* _Goal of the exercise_:
In your answer, give each entry again exactly as it appears.

* _Materials provided_:
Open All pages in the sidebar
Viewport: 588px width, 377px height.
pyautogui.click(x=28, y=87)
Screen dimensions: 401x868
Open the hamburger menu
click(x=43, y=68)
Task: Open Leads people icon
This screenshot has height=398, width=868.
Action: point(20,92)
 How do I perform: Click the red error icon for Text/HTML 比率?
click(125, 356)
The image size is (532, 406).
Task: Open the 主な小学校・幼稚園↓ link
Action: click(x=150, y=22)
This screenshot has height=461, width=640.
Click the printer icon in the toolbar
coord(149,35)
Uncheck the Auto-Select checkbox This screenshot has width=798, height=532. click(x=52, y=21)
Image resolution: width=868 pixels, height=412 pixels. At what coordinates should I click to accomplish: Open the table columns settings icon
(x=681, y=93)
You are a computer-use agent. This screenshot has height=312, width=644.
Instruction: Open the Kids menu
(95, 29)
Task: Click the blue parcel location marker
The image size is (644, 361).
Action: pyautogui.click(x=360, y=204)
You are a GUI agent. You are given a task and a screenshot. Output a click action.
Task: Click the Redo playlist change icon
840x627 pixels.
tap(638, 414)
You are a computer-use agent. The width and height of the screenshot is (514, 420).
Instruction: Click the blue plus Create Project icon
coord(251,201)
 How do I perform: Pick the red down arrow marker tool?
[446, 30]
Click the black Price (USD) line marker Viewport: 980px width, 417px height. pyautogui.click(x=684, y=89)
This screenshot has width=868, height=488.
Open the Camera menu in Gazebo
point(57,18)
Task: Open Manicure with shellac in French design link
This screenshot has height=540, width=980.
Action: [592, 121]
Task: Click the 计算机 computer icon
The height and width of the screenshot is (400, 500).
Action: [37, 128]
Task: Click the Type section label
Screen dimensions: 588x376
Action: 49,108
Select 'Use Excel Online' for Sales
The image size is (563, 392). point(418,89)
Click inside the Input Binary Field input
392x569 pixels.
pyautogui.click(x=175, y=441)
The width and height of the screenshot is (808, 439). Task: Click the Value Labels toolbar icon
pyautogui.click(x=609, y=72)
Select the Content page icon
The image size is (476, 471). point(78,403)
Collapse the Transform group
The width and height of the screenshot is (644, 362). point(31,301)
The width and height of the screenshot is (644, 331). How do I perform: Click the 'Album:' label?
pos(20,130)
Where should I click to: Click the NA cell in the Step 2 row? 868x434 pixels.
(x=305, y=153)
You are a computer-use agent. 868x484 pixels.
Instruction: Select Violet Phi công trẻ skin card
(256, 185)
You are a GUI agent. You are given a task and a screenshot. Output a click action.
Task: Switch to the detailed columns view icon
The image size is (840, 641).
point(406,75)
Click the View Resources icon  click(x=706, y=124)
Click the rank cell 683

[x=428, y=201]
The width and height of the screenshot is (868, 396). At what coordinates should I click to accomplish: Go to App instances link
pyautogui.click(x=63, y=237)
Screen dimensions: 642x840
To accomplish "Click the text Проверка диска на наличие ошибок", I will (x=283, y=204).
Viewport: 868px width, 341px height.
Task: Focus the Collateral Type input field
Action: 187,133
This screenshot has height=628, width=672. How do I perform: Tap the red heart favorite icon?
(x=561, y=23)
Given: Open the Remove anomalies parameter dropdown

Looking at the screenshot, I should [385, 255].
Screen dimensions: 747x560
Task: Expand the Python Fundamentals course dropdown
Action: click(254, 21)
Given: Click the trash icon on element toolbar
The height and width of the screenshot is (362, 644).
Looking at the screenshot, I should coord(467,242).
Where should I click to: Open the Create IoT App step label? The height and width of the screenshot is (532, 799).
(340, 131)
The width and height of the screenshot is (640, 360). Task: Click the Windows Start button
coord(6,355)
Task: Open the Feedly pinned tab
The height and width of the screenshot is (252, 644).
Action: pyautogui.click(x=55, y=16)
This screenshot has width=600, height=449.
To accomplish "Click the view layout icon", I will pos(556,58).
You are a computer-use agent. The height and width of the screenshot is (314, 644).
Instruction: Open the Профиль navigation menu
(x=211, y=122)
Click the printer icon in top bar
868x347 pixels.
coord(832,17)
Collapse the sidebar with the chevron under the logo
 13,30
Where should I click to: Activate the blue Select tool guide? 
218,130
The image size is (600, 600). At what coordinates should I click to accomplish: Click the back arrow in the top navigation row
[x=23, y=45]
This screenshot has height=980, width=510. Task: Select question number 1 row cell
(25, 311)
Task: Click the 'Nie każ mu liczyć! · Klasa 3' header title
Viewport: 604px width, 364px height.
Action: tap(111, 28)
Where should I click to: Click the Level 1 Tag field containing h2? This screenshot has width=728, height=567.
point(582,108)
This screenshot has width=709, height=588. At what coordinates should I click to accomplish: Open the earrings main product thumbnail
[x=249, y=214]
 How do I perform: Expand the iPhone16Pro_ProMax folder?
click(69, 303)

* _Solution_:
Open All pages in the sidebar
Viewport: 588px width, 377px height.
pyautogui.click(x=28, y=87)
Screen dimensions: 401x868
Open the hamburger menu
click(x=43, y=68)
Task: Open Leads people icon
This screenshot has height=398, width=868.
Action: point(20,92)
 How do I perform: Click the red error icon for Text/HTML 比率?
click(125, 356)
The image size is (532, 406).
Task: Open the 主な小学校・幼稚園↓ link
Action: click(x=150, y=22)
This screenshot has height=461, width=640.
Click the printer icon in the toolbar
coord(149,35)
Uncheck the Auto-Select checkbox This screenshot has width=798, height=532. click(x=52, y=21)
Image resolution: width=868 pixels, height=412 pixels. At what coordinates should I click to accomplish: Open the table columns settings icon
(x=681, y=93)
You are a computer-use agent. This screenshot has height=312, width=644.
Instruction: Open the Kids menu
(95, 29)
Task: Click the blue parcel location marker
The image size is (644, 361).
Action: pyautogui.click(x=360, y=204)
You are a GUI agent. You are given a task and a screenshot. Output a click action.
Task: Click the Redo playlist change icon
840x627 pixels.
tap(638, 414)
You are a computer-use agent. The width and height of the screenshot is (514, 420).
Instruction: Click the blue plus Create Project icon
coord(251,201)
 How do I perform: Pick the red down arrow marker tool?
[446, 30]
Click the black Price (USD) line marker Viewport: 980px width, 417px height. pyautogui.click(x=684, y=89)
This screenshot has width=868, height=488.
Open the Camera menu in Gazebo
point(57,18)
Task: Open Manicure with shellac in French design link
This screenshot has height=540, width=980.
Action: [592, 121]
Task: Click the 计算机 computer icon
The height and width of the screenshot is (400, 500).
Action: [37, 128]
Task: Click the Type section label
Screen dimensions: 588x376
Action: 49,108
Select 'Use Excel Online' for Sales
The image size is (563, 392). point(418,89)
Click inside the Input Binary Field input
392x569 pixels.
pyautogui.click(x=175, y=441)
The width and height of the screenshot is (808, 439). Task: Click the Value Labels toolbar icon
pyautogui.click(x=609, y=72)
Select the Content page icon
The image size is (476, 471). point(78,403)
Collapse the Transform group
The width and height of the screenshot is (644, 362). point(31,301)
The width and height of the screenshot is (644, 331). How do I perform: Click the 'Album:' label?
pos(20,130)
Where should I click to: Click the NA cell in the Step 2 row? 868x434 pixels.
(x=305, y=153)
You are a computer-use agent. 868x484 pixels.
Instruction: Select Violet Phi công trẻ skin card
(256, 185)
You are a GUI agent. You are given a task and a screenshot. Output a click action.
Task: Switch to the detailed columns view icon
The image size is (840, 641).
point(406,75)
Click the View Resources icon  click(x=706, y=124)
Click the rank cell 683

[x=428, y=201]
The width and height of the screenshot is (868, 396). At what coordinates should I click to accomplish: Go to App instances link
pyautogui.click(x=63, y=237)
Screen dimensions: 642x840
To accomplish "Click the text Проверка диска на наличие ошибок", I will (x=283, y=204).
Viewport: 868px width, 341px height.
Task: Focus the Collateral Type input field
Action: 187,133
This screenshot has height=628, width=672. How do I perform: Tap the red heart favorite icon?
(x=561, y=23)
Given: Open the Remove anomalies parameter dropdown

Looking at the screenshot, I should [385, 255].
Screen dimensions: 747x560
Task: Expand the Python Fundamentals course dropdown
Action: click(254, 21)
Given: Click the trash icon on element toolbar
The height and width of the screenshot is (362, 644).
Looking at the screenshot, I should coord(467,242).
Where should I click to: Open the Create IoT App step label? The height and width of the screenshot is (532, 799).
(340, 131)
The width and height of the screenshot is (640, 360). Task: Click the Windows Start button
coord(6,355)
Task: Open the Feedly pinned tab
The height and width of the screenshot is (252, 644).
Action: pyautogui.click(x=55, y=16)
This screenshot has width=600, height=449.
To accomplish "Click the view layout icon", I will pos(556,58).
You are a computer-use agent. The height and width of the screenshot is (314, 644).
Instruction: Open the Профиль navigation menu
(x=211, y=122)
Click the printer icon in top bar
868x347 pixels.
coord(832,17)
Collapse the sidebar with the chevron under the logo
 13,30
Where should I click to: Activate the blue Select tool guide? 
218,130
The image size is (600, 600). At what coordinates should I click to accomplish: Click the back arrow in the top navigation row
[x=23, y=45]
This screenshot has height=980, width=510. Task: Select question number 1 row cell
(25, 311)
Task: Click the 'Nie każ mu liczyć! · Klasa 3' header title
Viewport: 604px width, 364px height.
Action: tap(111, 28)
Where should I click to: Click the Level 1 Tag field containing h2? This screenshot has width=728, height=567.
point(582,108)
This screenshot has width=709, height=588. At what coordinates should I click to accomplish: Open the earrings main product thumbnail
[x=249, y=214]
 How do I perform: Expand the iPhone16Pro_ProMax folder?
click(69, 303)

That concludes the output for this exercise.